#### What to work on
Go through the entries below, count every line with the string "Task", and answer with only that number.

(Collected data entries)

########################################

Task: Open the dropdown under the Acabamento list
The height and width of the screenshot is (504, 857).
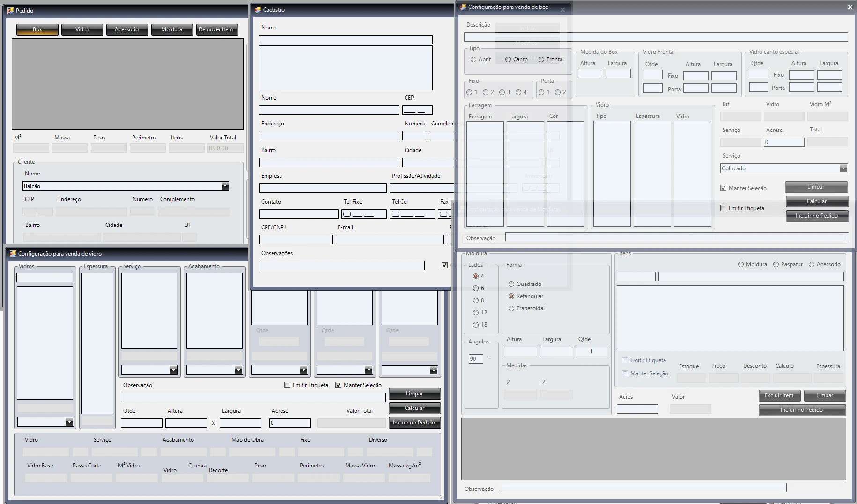Action: click(x=238, y=371)
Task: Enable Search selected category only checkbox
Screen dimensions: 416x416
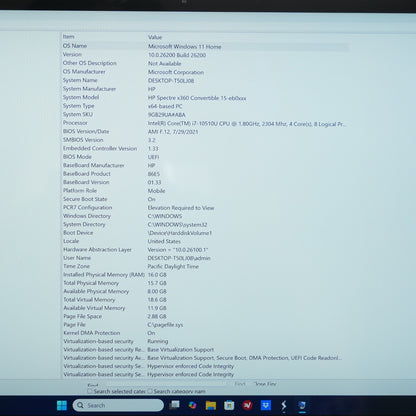Action: coord(90,391)
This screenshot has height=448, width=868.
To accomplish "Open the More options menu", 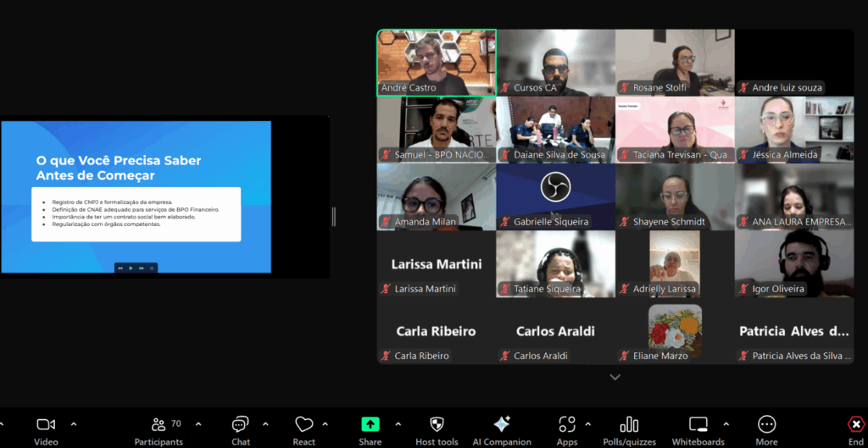I will point(766,430).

########################################

#### Solution for this problem
2